WORK INSTRUCTIONS
Copy out once more, exactly, the line with "Screen dimensions: 1974x536" and all the lines after it, up to the last line of the data.

GIVEN INFORMATION
BEGIN

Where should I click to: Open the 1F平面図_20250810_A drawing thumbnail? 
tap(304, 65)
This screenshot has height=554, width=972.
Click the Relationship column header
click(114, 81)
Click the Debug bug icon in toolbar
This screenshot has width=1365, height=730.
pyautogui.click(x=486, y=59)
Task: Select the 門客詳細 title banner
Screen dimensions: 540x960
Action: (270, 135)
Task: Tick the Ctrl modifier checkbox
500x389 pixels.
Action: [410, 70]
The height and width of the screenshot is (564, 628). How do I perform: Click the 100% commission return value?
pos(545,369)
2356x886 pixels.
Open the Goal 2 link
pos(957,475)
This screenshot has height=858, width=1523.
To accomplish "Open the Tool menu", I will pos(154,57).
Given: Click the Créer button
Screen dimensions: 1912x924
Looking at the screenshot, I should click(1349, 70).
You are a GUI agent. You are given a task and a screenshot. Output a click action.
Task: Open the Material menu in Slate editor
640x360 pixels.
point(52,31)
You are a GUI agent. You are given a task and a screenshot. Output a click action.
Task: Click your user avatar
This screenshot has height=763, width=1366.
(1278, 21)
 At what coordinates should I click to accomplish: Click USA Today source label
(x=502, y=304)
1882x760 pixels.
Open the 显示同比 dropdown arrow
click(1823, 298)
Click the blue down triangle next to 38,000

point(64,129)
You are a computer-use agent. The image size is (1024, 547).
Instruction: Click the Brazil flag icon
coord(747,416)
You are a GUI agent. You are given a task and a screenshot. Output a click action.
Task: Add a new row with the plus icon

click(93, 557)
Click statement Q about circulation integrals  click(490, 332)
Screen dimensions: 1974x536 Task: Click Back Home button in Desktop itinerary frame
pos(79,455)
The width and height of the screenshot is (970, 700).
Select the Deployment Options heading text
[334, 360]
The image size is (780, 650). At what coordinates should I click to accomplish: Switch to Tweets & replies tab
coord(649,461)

END

FINAL ANSWER
Screen dimensions: 1974x536 Task: Click Back Home button in Desktop itinerary frame
pos(79,455)
The width and height of the screenshot is (970, 700).
Select the Deployment Options heading text
[334, 360]
The image size is (780, 650). At what coordinates should I click to accomplish: Switch to Tweets & replies tab
coord(649,461)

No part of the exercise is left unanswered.